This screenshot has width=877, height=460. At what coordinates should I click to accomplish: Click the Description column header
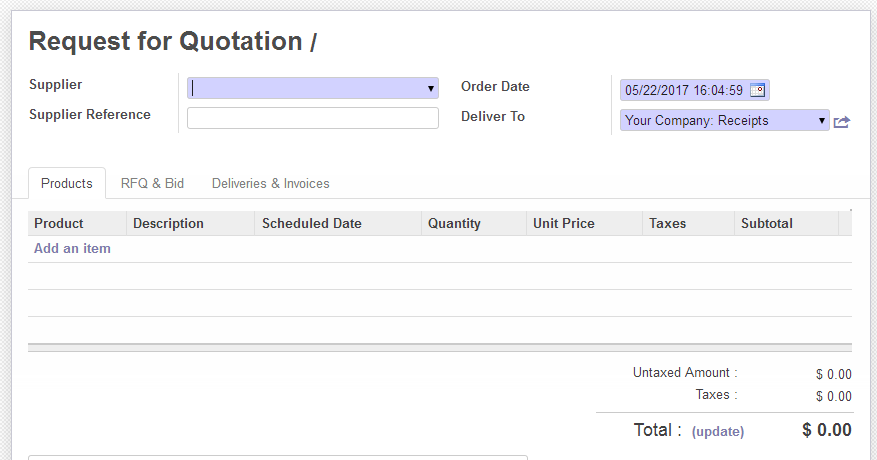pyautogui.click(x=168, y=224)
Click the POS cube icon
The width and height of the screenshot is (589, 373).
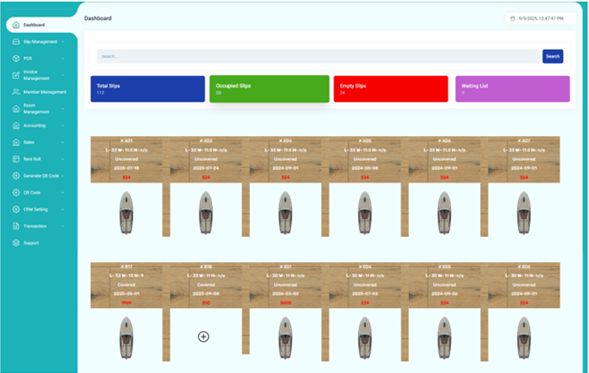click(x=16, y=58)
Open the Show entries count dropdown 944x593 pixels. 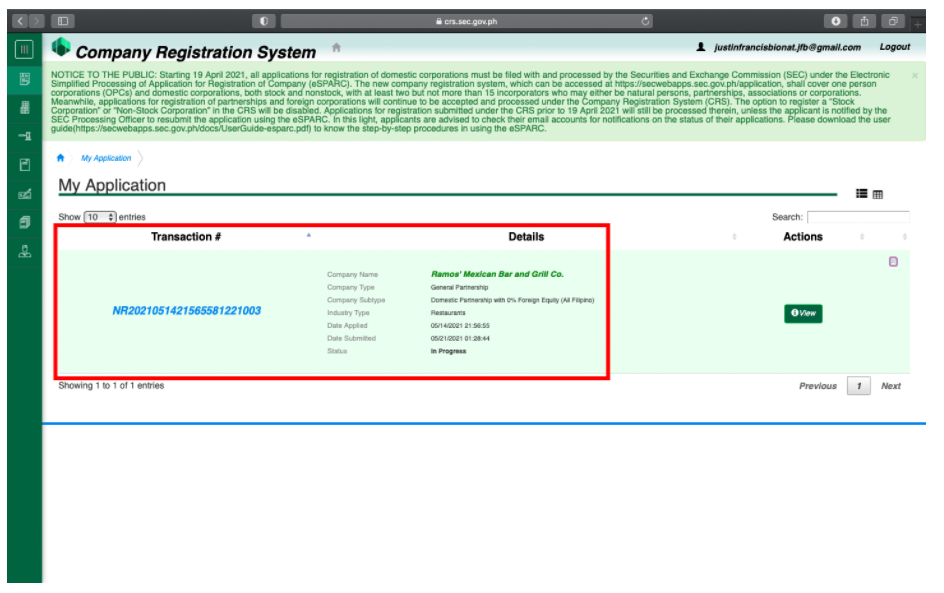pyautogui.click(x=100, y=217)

============

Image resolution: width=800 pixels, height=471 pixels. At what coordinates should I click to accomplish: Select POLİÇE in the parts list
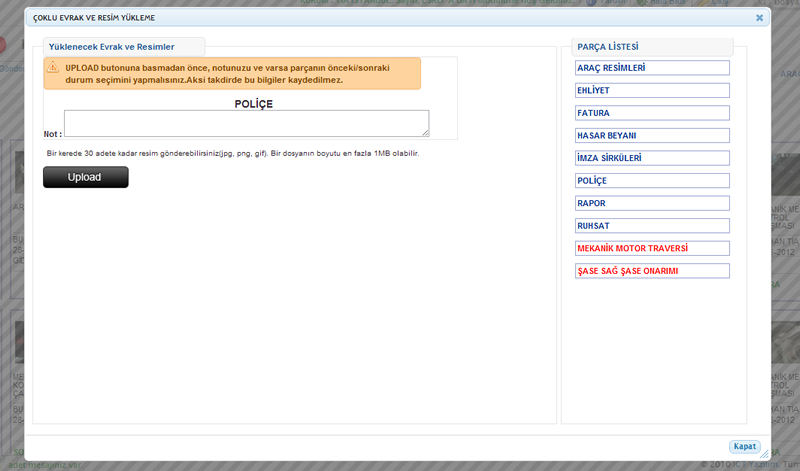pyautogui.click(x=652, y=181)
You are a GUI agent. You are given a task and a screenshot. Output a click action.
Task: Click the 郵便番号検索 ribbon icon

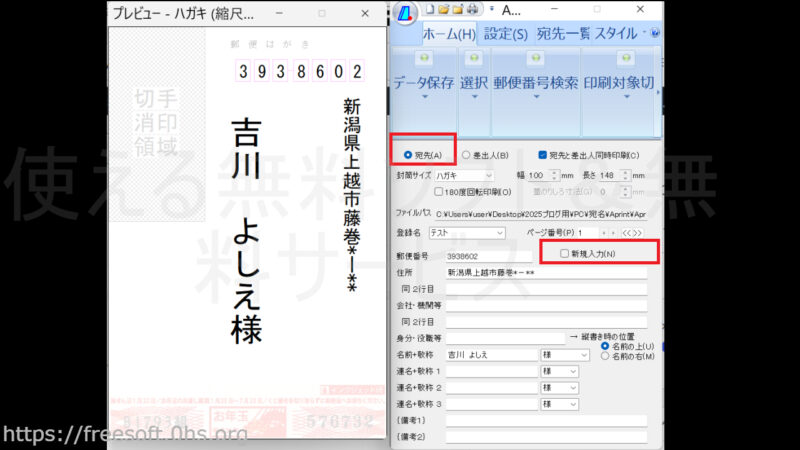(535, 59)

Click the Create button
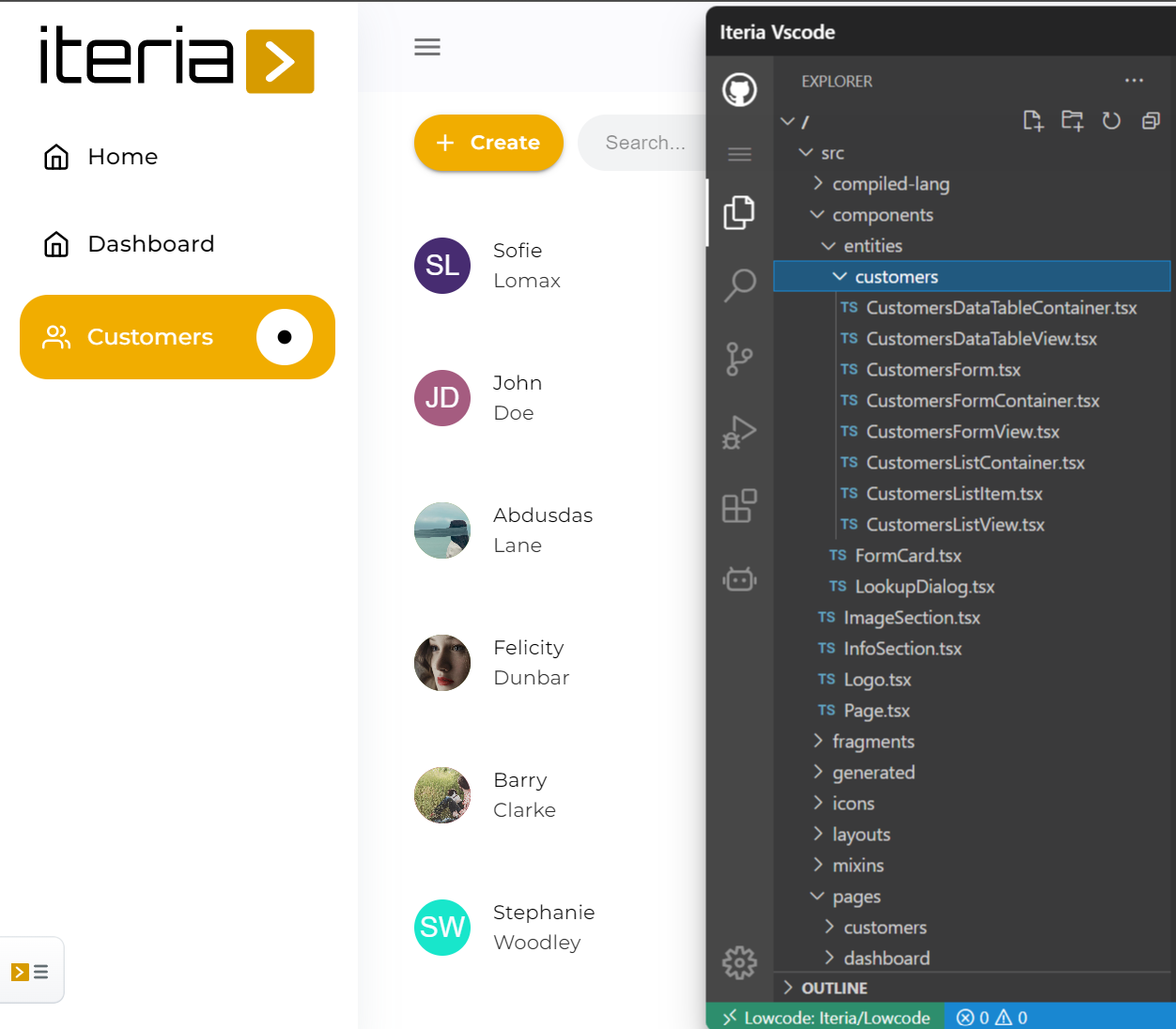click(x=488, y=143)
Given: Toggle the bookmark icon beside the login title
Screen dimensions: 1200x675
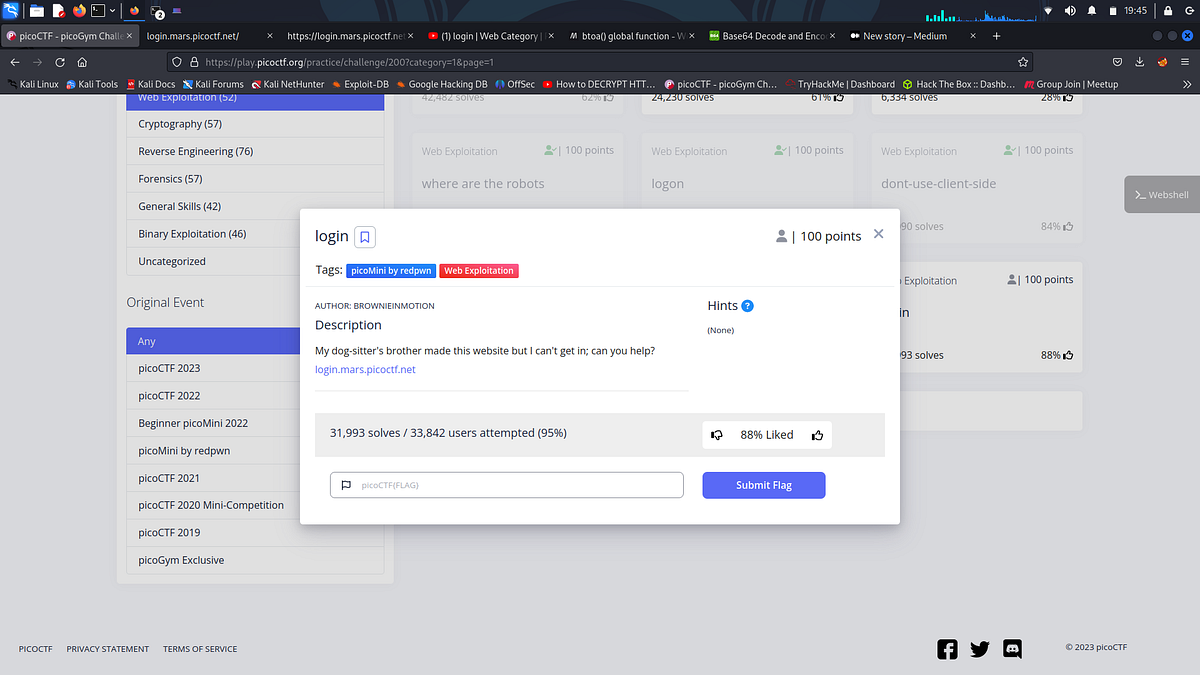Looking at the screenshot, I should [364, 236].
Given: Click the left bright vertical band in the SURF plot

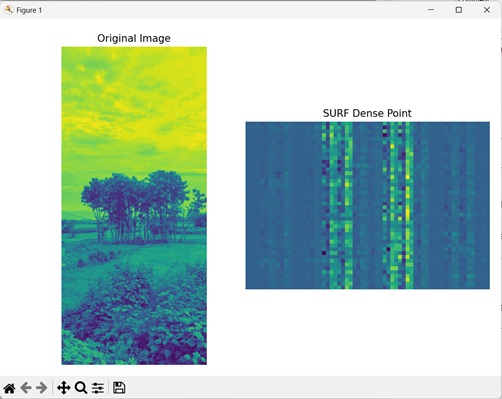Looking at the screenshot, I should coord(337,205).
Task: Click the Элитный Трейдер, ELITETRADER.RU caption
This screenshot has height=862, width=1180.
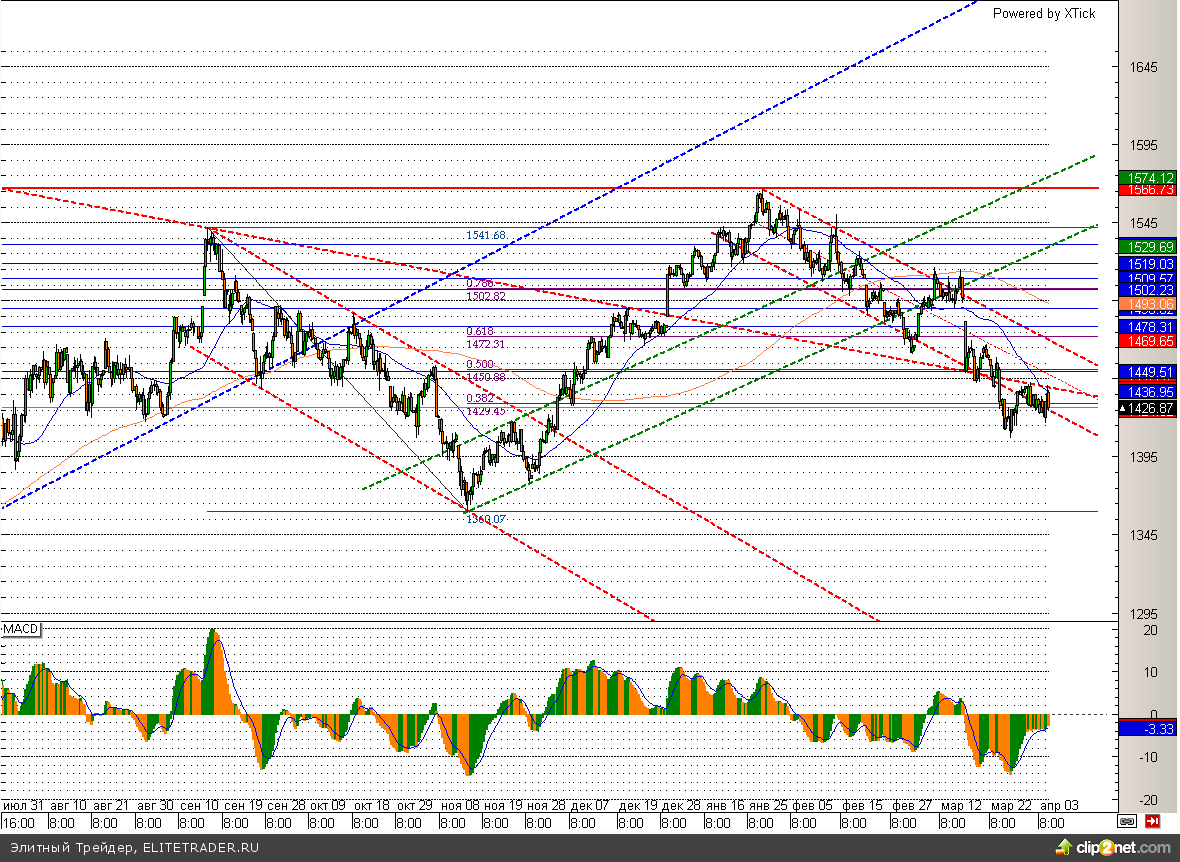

============

Above are some records. Reproduce the lines from the one with "Given: Click the" down to the one with "This screenshot has height=862, width=1180.", keeping both, and leave every picture out.

→ **Answer to this exercise**:
Given: Click the left bright vertical band in the SURF plot

Looking at the screenshot, I should coord(337,205).
Task: Click the Элитный Трейдер, ELITETRADER.RU caption
This screenshot has height=862, width=1180.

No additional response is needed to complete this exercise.